→ Given entries:
____________________

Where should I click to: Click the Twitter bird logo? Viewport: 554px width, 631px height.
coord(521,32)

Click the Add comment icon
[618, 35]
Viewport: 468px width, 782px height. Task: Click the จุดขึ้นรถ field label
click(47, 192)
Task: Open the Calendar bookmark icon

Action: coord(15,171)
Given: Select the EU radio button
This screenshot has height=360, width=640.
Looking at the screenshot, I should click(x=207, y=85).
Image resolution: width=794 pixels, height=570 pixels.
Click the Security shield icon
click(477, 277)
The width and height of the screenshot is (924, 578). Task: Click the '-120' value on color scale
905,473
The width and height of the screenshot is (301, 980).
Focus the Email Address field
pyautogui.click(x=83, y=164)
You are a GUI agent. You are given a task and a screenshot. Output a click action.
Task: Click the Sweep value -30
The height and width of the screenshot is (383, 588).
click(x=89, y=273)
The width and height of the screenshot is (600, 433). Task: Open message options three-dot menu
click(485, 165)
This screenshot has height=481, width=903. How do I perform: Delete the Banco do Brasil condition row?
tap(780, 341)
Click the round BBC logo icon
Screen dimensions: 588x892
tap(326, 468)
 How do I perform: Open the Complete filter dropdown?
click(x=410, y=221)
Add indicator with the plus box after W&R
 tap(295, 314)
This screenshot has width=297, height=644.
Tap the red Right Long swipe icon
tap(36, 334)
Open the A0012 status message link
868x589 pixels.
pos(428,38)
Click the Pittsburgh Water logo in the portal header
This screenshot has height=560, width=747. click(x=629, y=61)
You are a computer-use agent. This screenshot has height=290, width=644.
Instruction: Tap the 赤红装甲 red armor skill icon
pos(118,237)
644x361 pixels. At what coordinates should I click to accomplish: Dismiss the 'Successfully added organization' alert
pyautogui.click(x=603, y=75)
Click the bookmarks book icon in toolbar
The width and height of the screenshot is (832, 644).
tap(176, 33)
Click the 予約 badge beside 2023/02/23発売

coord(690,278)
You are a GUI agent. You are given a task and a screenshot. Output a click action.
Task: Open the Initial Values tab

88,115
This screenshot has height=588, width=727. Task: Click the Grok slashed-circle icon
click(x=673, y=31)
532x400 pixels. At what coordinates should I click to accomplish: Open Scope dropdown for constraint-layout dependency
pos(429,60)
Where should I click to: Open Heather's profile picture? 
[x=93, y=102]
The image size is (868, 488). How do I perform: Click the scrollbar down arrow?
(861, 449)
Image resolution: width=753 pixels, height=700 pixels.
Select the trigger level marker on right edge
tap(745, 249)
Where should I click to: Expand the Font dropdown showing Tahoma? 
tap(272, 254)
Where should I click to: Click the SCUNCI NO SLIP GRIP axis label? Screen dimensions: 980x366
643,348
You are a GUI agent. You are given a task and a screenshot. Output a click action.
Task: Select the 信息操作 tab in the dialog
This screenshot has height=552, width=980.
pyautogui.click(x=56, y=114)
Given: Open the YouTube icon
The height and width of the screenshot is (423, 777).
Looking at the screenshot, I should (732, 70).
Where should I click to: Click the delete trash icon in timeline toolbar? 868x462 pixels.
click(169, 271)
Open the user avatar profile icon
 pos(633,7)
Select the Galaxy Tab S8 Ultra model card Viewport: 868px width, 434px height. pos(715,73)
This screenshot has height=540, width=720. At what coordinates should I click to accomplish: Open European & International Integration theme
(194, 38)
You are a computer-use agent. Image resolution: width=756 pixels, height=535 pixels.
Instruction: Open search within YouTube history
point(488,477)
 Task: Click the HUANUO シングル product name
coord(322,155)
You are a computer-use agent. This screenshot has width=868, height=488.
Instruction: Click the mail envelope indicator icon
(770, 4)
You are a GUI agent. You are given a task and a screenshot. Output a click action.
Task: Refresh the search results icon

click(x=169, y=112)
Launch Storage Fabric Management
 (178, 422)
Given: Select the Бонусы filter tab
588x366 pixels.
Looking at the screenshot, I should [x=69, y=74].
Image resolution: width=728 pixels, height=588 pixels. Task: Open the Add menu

____________________

→ Exercise prompt: Please reproduce the entire listing. Keep it identical.

→ Solution to this problem:
Where should I click to: Click the Twitter bird logo? Viewport: 554px width, 631px height.
coord(521,32)

Click the Add comment icon
[618, 35]
Viewport: 468px width, 782px height. Task: Click the จุดขึ้นรถ field label
click(47, 192)
Task: Open the Calendar bookmark icon

Action: coord(15,171)
Given: Select the EU radio button
This screenshot has height=360, width=640.
Looking at the screenshot, I should click(x=207, y=85).
Image resolution: width=794 pixels, height=570 pixels.
Click the Security shield icon
click(477, 277)
The width and height of the screenshot is (924, 578). Task: Click the '-120' value on color scale
905,473
The width and height of the screenshot is (301, 980).
Focus the Email Address field
pyautogui.click(x=83, y=164)
You are a GUI agent. You are given a task and a screenshot. Output a click action.
Task: Click the Sweep value -30
The height and width of the screenshot is (383, 588).
click(x=89, y=273)
The width and height of the screenshot is (600, 433). Task: Open message options three-dot menu
click(485, 165)
This screenshot has height=481, width=903. How do I perform: Delete the Banco do Brasil condition row?
tap(780, 341)
Click the round BBC logo icon
Screen dimensions: 588x892
tap(326, 468)
 How do I perform: Open the Complete filter dropdown?
click(x=410, y=221)
Add indicator with the plus box after W&R
 tap(295, 314)
This screenshot has width=297, height=644.
Tap the red Right Long swipe icon
tap(36, 334)
Open the A0012 status message link
868x589 pixels.
pos(428,38)
Click the Pittsburgh Water logo in the portal header
This screenshot has height=560, width=747. click(x=629, y=61)
You are a computer-use agent. This screenshot has height=290, width=644.
Instruction: Tap the 赤红装甲 red armor skill icon
pos(118,237)
644x361 pixels. At what coordinates should I click to accomplish: Dismiss the 'Successfully added organization' alert
pyautogui.click(x=603, y=75)
Click the bookmarks book icon in toolbar
The width and height of the screenshot is (832, 644).
tap(176, 33)
Click the 予約 badge beside 2023/02/23発売

coord(690,278)
You are a GUI agent. You are given a task and a screenshot. Output a click action.
Task: Open the Initial Values tab

88,115
This screenshot has height=588, width=727. Task: Click the Grok slashed-circle icon
click(x=673, y=31)
532x400 pixels. At what coordinates should I click to accomplish: Open Scope dropdown for constraint-layout dependency
pos(429,60)
Where should I click to: Open Heather's profile picture? 
[x=93, y=102]
The image size is (868, 488). How do I perform: Click the scrollbar down arrow?
(861, 449)
Image resolution: width=753 pixels, height=700 pixels.
Select the trigger level marker on right edge
tap(745, 249)
Where should I click to: Expand the Font dropdown showing Tahoma? 
tap(272, 254)
Where should I click to: Click the SCUNCI NO SLIP GRIP axis label? Screen dimensions: 980x366
643,348
You are a GUI agent. You are given a task and a screenshot. Output a click action.
Task: Select the 信息操作 tab in the dialog
This screenshot has height=552, width=980.
pyautogui.click(x=56, y=114)
Given: Open the YouTube icon
The height and width of the screenshot is (423, 777).
Looking at the screenshot, I should (732, 70).
Where should I click to: Click the delete trash icon in timeline toolbar? 868x462 pixels.
click(169, 271)
Open the user avatar profile icon
 pos(633,7)
Select the Galaxy Tab S8 Ultra model card Viewport: 868px width, 434px height. pos(715,73)
This screenshot has height=540, width=720. At what coordinates should I click to accomplish: Open European & International Integration theme
(194, 38)
You are a computer-use agent. Image resolution: width=756 pixels, height=535 pixels.
Instruction: Open search within YouTube history
point(488,477)
 Task: Click the HUANUO シングル product name
coord(322,155)
You are a computer-use agent. This screenshot has width=868, height=488.
Instruction: Click the mail envelope indicator icon
(770, 4)
You are a GUI agent. You are given a task and a screenshot. Output a click action.
Task: Refresh the search results icon

click(x=169, y=112)
Launch Storage Fabric Management
 (178, 422)
Given: Select the Бонусы filter tab
588x366 pixels.
Looking at the screenshot, I should [x=69, y=74].
Image resolution: width=728 pixels, height=588 pixels. Task: Open the Add menu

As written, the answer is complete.